When considering the overall combined impact of PPP and PRP irrespective of the time interval, an obvious increase in BIC% was observed with more than 60% in both test groups. Our findings were in an agreement with some studies [32, 42, 43]; at the same instance, inconsistencies were observed with other studies suggesting no influence of PPP or PRP on new bone formation [44,45,46]. The possible explanation for the inconsistent findings could be due to the different centrifugation techniques which can lead to substantial difference in platelet, leucocyte, and growth factors level. This requires further research to find an optimal standardized method for preparing plasma and later on studying which factors can lead to higher implant stability. The concentration of platelet in PRP (776.2 ± 144.0 × 109/L) is almost 2000 times higher than that in PPP (4.8 ± 1.8 × 109/L) [22]. However, in our study, both PRP and PPP have positive effect on promoting bone regeneration independent of the amount of platelet concentration. As the number of fibrin fibers is greater in PPP compared to PRP [47], which could explain the final biological bone healing effect of PPP during which lower platelet count is compensated by the fibrin fibers. The potential of these fibers acting to provide a scaffold for supporting cells and releasing growth factors should not be ignored. In some studies, PPP was discarded based on its low platelet nature [48, 49]. We believe, based on its potential in speeding up the bone regeneration regardless of the platelet concentration, future studies should also focus on the long-term impact of PPP on BIC.

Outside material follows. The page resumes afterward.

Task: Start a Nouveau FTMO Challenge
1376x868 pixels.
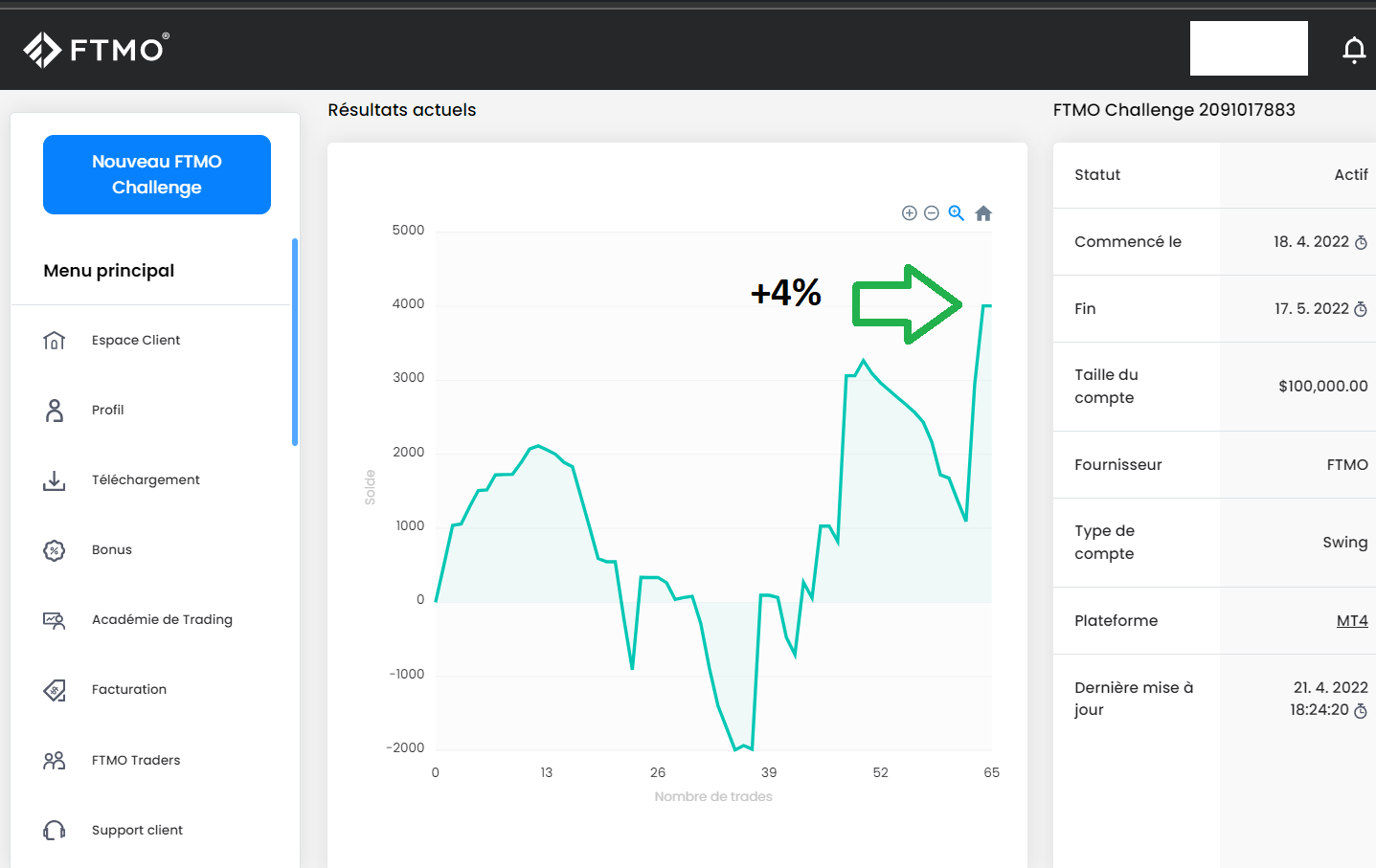Action: (x=157, y=174)
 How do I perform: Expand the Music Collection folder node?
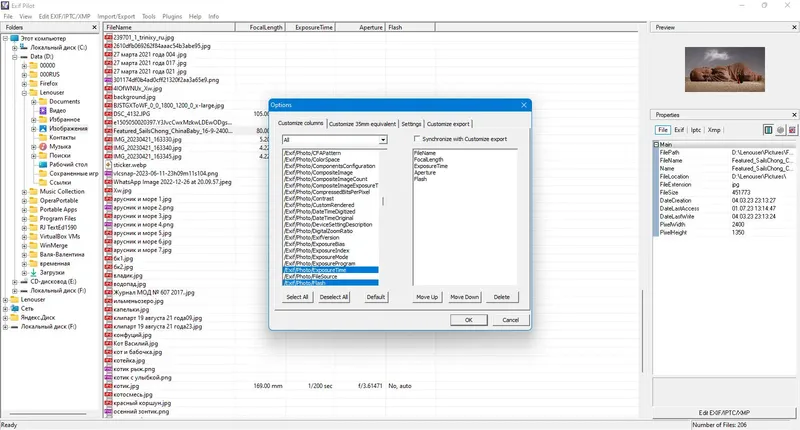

The study had certain limitations. Firstly, primary implant stability was not evaluated. Secondly, the bone blocks underwent decalcification prior to histological preparation which might have impacted the BIC calculation, yet researchers carefully removed the implant after decalcification ensuring no further harm to the peri-implant bony surface. Thirdly, the small sample size could have led to bias within our findings. Future preclinical studies with a larger sample size should focus on quantifying the combined impact of different plasma preparation techniques, implant treatment protocols, bone density, and other modified implant surfaces on long-term 3D BIC%. Additionally, further animal research should be carried out assessing the influence of PRP and PPP following implant placement in compromised bone defects. Later on, the results of this analysis could then be applied and tested in patients with poor wound healing.

Conclusions

Both 2D and 3D micro-CT demonstrated a potential to be utilized as a complimentary method for assessing BIC compared to the histological gold standard. However, further studies should be considered for improving the correlation of 3D micro-CT with histological images. Overall, both PRP and PPP were able to contribute towards a significantly higher BIC following implant treatment. However, their influence was reduced as the observation period was increased, with BIC having the highest ratio at the 1st month and lowest at 6 months. It can be assumed that the plasma-fibrin may facilitate and speed up bone healing and osseointegration.